Judge of the United States District Court for the Eastern District of Michigan
- In office August 10, 1994 – August 1, 2023
- Appointed by: Bill Clinton
- Preceded by: Stewart Albert Newblatt
- Succeeded by: Robert J. White

Personal details
- Born: Paul David Borman January 7, 1939 (age 87) Detroit, Michigan, U.S.
- Spouse: Susan Cohen ​(m. 1964)​
- Education: University of Michigan (BA, JD) Yale University (LLM)

= Paul D. Borman =

American judge (born 1939)

Paul David Borman (born January 7, 1939) is a senior United States district judge of the United States District Court for the Eastern District of Michigan, having been appointed in 1994. Borman was earlier an assistant United States attorney, and Special Counsel to the Mayor of Detroit. For 15 years thereafter, he was chief federal defender of the Legal Aid & Defender Association of Detroit from 1979 to 1994. When he was appointed to be a federal judge, he became the first federal defender to be appointed to the federal bench. He was also a professor and assistant dean at Wayne State University Law School, and an adjunct lecturer at the University of Michigan Law School.

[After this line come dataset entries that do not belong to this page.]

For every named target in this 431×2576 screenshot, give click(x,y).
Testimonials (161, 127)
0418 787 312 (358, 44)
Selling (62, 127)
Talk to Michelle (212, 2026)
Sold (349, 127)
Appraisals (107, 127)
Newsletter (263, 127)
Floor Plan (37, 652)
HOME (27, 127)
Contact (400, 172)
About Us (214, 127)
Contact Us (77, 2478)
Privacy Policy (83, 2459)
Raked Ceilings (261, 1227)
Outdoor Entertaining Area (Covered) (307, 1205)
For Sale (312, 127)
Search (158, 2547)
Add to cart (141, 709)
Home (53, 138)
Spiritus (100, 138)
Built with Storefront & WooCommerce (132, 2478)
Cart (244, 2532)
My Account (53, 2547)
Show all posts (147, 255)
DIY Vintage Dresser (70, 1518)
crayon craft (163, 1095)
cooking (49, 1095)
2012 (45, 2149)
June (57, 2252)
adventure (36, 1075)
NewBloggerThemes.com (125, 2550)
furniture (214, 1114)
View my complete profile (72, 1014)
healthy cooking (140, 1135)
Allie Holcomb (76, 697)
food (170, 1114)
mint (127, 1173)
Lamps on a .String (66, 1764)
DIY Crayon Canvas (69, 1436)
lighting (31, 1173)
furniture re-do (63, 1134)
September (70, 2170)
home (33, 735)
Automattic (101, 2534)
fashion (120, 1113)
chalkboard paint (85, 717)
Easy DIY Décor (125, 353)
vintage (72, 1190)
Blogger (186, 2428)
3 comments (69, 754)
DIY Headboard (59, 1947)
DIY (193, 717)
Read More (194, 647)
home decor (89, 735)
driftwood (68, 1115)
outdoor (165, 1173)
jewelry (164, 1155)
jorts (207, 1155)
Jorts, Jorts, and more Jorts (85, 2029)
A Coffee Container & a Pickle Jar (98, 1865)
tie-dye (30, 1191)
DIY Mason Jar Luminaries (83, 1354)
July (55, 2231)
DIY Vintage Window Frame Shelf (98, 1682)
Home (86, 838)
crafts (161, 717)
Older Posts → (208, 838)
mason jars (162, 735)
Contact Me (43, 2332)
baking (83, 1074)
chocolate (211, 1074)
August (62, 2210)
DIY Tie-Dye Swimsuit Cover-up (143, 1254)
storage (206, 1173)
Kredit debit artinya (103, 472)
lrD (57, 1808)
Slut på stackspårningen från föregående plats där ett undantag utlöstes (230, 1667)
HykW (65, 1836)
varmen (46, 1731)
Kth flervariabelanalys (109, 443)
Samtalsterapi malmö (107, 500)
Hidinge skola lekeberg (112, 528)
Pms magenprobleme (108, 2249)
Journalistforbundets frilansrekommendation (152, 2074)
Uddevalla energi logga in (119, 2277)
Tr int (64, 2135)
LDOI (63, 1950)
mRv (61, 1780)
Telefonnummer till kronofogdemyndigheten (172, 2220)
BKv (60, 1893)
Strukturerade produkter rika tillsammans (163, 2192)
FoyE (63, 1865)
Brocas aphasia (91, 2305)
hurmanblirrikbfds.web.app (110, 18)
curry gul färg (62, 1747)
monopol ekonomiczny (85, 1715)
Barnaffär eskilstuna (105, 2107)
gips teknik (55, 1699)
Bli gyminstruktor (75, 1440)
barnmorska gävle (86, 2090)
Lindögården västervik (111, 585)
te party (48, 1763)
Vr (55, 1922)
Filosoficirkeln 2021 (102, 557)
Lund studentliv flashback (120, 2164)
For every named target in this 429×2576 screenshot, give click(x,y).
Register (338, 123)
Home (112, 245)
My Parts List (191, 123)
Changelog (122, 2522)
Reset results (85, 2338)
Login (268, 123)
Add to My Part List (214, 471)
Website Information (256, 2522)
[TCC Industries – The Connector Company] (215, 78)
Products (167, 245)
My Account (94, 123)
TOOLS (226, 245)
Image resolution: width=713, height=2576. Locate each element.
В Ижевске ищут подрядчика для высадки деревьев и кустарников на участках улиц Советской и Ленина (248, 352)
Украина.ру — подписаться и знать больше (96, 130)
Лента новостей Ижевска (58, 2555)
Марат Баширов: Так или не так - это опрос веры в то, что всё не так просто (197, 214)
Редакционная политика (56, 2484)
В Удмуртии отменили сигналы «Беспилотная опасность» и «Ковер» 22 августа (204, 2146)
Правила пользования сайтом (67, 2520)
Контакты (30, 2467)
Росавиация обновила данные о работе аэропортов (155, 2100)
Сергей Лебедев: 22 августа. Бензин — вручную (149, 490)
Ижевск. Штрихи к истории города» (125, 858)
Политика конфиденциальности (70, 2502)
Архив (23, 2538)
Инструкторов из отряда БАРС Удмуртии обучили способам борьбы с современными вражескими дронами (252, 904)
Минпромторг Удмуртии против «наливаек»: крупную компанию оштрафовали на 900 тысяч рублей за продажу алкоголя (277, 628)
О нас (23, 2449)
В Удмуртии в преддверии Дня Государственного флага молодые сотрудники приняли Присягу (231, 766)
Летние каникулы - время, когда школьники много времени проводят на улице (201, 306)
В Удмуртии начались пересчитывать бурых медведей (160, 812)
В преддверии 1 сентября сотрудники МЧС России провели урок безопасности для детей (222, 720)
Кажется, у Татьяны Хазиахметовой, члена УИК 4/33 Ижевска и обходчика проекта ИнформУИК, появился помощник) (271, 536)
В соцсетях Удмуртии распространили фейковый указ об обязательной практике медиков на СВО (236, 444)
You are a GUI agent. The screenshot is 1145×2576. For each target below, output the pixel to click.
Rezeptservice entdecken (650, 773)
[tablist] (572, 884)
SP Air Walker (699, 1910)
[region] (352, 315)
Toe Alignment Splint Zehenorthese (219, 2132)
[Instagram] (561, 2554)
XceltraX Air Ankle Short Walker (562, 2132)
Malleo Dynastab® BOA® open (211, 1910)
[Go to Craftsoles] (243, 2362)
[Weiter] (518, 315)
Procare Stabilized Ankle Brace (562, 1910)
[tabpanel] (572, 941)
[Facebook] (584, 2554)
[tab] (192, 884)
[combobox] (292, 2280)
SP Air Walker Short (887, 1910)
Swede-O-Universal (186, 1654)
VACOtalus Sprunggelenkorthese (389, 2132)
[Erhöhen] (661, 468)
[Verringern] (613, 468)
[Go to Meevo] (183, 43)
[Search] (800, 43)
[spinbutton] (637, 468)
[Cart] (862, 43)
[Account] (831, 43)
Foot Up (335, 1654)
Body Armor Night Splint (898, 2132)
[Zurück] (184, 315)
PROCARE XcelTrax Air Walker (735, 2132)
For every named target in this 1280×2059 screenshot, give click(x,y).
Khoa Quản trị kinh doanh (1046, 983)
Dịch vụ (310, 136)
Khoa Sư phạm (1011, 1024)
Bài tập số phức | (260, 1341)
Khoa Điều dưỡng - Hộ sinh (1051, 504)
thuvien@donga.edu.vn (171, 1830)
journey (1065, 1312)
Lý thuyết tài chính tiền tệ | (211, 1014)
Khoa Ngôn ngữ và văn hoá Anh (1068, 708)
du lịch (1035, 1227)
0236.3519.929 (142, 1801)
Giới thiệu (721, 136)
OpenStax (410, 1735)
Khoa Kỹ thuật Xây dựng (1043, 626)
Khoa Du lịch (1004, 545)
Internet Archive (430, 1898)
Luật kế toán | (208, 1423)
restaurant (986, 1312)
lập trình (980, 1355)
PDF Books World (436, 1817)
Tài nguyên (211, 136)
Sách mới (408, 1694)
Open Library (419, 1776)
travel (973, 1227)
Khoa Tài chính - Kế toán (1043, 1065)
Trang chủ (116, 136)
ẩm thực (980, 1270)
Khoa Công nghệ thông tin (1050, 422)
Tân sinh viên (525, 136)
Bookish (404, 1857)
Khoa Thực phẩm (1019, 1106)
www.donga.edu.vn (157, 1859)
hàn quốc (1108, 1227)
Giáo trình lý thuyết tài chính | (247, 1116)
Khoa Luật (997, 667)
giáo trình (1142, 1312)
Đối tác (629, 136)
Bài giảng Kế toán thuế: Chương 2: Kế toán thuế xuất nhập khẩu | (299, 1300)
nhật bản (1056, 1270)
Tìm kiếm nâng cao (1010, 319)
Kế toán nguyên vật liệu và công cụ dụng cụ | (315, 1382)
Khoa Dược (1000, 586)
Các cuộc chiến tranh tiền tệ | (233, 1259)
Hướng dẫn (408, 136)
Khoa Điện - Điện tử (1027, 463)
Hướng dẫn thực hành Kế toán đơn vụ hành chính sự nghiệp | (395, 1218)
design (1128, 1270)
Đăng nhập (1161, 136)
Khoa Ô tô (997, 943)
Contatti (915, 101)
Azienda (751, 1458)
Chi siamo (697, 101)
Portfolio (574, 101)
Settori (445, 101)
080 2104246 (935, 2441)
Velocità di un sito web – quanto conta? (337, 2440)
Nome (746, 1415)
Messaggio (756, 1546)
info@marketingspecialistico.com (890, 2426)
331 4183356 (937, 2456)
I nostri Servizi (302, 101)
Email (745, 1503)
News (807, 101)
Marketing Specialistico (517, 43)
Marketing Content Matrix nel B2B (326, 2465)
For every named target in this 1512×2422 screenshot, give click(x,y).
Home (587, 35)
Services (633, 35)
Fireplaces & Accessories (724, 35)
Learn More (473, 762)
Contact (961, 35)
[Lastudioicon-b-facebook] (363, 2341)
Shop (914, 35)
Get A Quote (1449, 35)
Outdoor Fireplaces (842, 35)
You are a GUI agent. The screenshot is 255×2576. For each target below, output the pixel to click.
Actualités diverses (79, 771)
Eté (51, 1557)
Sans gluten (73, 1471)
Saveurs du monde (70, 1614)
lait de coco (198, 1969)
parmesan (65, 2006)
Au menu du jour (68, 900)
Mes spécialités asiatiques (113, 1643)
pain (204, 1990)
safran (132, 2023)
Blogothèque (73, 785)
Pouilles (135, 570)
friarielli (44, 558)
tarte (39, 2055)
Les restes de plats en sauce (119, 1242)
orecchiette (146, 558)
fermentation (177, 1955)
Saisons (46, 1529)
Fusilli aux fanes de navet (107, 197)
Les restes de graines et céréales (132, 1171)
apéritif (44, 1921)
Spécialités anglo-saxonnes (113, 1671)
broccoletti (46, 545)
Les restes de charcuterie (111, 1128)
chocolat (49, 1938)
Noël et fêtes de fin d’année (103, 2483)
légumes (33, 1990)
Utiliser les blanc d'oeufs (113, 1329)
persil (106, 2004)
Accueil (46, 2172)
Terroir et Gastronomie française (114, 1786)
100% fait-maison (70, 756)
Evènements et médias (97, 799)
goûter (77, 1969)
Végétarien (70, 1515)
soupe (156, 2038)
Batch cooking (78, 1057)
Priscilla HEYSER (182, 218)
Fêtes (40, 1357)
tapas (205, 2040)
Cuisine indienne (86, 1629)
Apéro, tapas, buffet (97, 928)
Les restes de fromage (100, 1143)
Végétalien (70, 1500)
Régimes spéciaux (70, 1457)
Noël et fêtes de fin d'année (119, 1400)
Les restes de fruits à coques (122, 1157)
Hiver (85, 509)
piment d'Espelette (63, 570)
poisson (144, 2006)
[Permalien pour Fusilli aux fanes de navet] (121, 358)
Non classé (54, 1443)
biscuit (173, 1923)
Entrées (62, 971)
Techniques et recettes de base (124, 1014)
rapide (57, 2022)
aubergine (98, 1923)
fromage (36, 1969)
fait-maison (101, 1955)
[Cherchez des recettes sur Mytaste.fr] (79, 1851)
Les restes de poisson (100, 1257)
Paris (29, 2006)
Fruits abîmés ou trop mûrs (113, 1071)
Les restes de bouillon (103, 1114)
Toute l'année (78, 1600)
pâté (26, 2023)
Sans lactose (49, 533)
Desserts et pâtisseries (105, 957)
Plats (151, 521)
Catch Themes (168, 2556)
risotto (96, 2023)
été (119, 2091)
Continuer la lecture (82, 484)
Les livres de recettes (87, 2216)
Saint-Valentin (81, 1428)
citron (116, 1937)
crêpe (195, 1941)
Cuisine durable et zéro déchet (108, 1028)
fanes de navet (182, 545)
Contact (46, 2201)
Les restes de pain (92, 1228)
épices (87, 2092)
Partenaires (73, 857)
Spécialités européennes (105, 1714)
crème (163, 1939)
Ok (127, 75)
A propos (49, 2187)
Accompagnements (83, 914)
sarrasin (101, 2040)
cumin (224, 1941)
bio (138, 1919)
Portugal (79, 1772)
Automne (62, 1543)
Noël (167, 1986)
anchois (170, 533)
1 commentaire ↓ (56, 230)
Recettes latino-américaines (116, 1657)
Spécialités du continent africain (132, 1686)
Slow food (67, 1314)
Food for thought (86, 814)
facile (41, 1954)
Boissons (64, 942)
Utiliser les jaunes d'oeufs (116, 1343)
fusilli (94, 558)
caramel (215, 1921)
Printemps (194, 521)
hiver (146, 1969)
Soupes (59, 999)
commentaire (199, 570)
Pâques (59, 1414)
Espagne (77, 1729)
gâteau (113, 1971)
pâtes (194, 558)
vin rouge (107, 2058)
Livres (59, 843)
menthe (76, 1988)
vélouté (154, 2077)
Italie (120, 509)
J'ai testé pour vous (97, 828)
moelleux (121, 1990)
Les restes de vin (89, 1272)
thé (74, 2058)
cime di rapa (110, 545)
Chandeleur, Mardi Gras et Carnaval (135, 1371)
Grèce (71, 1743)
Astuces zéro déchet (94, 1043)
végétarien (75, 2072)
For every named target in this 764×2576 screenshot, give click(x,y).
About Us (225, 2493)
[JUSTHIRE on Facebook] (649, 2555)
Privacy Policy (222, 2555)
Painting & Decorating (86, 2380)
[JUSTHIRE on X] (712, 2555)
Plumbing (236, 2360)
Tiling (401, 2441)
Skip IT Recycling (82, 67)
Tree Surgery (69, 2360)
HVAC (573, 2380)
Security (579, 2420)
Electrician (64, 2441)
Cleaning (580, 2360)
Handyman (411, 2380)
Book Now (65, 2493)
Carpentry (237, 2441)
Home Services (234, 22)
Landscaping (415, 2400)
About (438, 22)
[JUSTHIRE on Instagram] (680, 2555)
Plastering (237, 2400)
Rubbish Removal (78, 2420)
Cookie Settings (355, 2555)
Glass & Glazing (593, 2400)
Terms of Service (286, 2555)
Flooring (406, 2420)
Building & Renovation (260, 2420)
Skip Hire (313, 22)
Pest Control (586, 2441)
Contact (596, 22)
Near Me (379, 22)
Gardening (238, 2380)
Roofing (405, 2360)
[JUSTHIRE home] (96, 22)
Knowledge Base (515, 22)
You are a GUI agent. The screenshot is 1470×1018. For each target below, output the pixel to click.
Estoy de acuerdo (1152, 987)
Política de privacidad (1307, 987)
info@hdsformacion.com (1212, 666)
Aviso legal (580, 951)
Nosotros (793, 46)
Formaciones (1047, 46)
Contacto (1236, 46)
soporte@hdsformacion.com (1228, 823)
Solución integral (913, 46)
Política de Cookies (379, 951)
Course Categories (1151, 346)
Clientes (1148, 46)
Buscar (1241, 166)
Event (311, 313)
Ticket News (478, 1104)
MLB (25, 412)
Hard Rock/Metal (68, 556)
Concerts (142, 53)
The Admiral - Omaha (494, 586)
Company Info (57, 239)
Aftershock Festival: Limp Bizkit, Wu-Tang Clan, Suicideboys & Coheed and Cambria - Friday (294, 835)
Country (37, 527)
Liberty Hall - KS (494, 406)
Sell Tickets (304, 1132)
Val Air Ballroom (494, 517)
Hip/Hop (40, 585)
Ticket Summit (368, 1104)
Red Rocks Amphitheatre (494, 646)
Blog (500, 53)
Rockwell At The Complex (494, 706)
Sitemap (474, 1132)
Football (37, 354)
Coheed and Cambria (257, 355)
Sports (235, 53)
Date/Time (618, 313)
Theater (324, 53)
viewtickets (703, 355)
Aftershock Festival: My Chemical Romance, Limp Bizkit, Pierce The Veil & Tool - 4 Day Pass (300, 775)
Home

==Early life and education==

Borman was a native of Detroit, Michigan, and his father – Tom Borman – was president of Borman Food Stores, Inc. Borman graduated from Mumford High School in 1956. He received a Bachelor of Arts degree in economics from the University of Michigan in 1959. He later received a Juris Doctor from the University of Michigan Law School in 1962, and a Master of Laws from Yale Law School in 1964. Borman became engaged to Susan Cohen, daughter of Manuel F. Cohen, Commissioner of the Securities and Exchange Commission, in early 1964, and married her in June of that year.

==Career==

Borman was a staff attorney of the United States Commission on Civil Rights from 1962 to 1963. He was then an assistant United States attorney for the United States Department of Justice from 1964 to 1965. He later acted as Vice President and house counsel for Borman Food Stores, Inc. Borman was a Special Counsel, Mayor's Development Team, Detroit, in 1967. He was also Special Counsel to the Mayor of Detroit, Jerome Cavanagh, from 1967 to 1968. He was an Assistant County Prosecutor, Wayne County, Michigan, from 1974 to 1975. He was Chief Federal Defender, Legal Aid & Defender Association of Detroit, from 1979 to 1994. When he was appointed to be a federal judge, he became the first federal defender to be appointed to the federal bench.

===Academic career===

Borman was a professor at Wayne State University Law School from 1968 to 1979. He was an assistant dean at Wayne State University Law School from 1968 to 1973. He was an adjunct lecturer at the University of Michigan Law School from 1981 to 1994.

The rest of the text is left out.